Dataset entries
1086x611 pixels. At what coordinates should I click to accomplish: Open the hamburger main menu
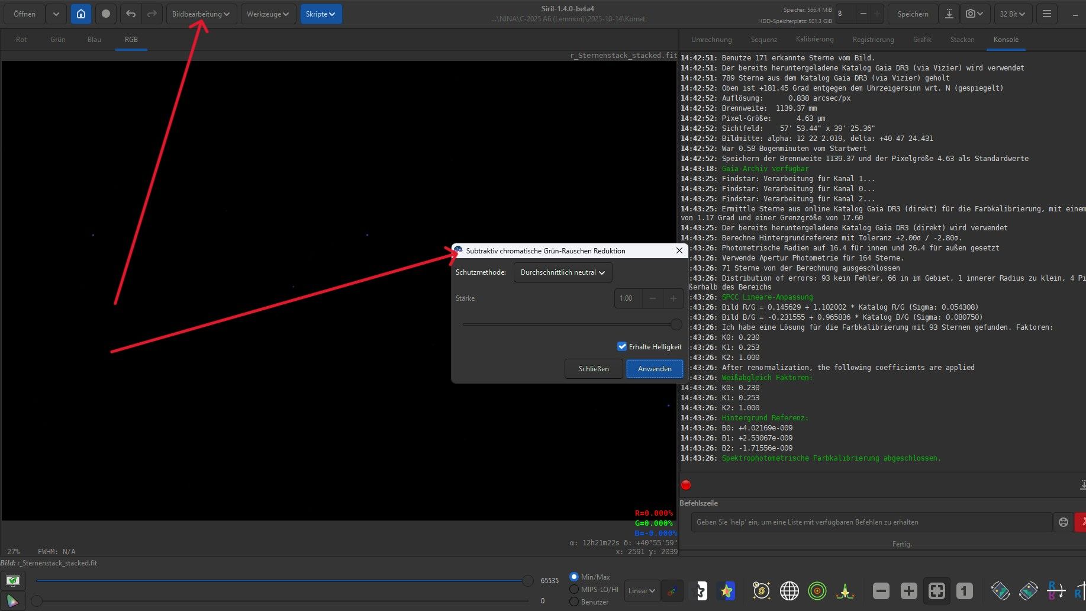click(x=1046, y=14)
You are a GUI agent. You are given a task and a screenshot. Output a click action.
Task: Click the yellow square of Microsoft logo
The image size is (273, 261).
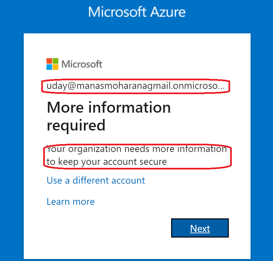(x=55, y=67)
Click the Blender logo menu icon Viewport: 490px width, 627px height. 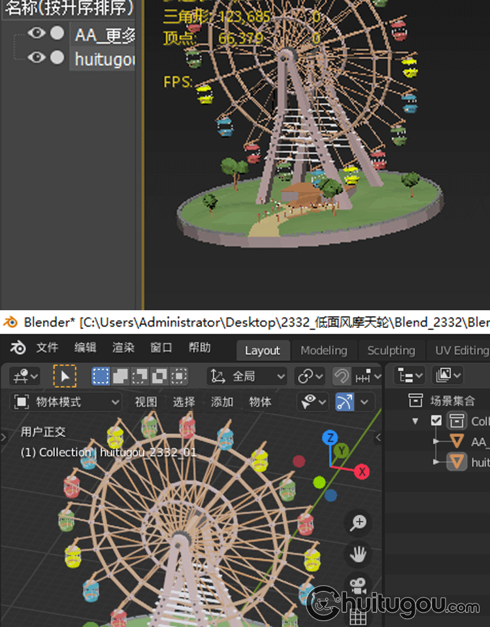click(18, 348)
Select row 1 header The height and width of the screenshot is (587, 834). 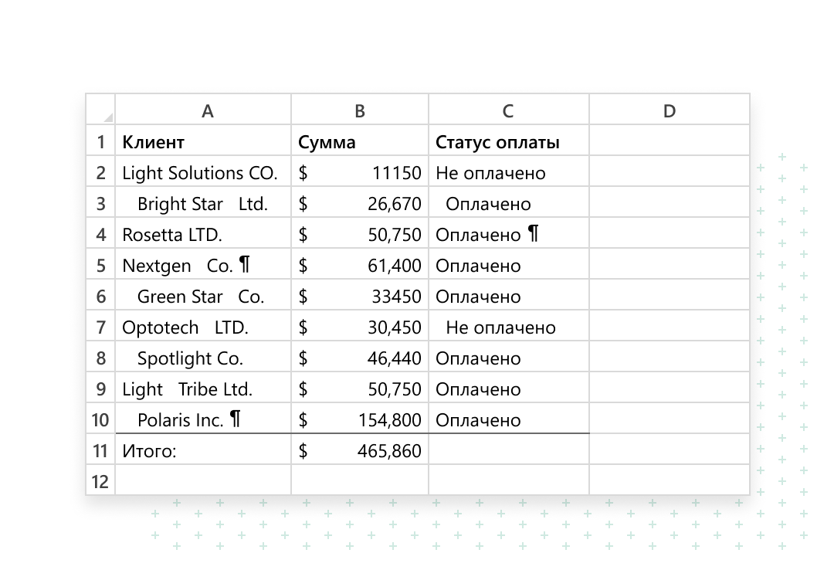click(x=100, y=142)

> **Task**:
What is needed is a word-for-word copy of the lines from the start of the data to the line with "Task: Click the", inclusive, with no pictures in it.

> **The completed task**:
1086x611 pixels. At what coordinates should I click to accomplish: Open the hamburger main menu
click(x=1046, y=14)
You are a GUI agent. You are given a task and a screenshot. Output a click action.
Task: Click the yellow square of Microsoft logo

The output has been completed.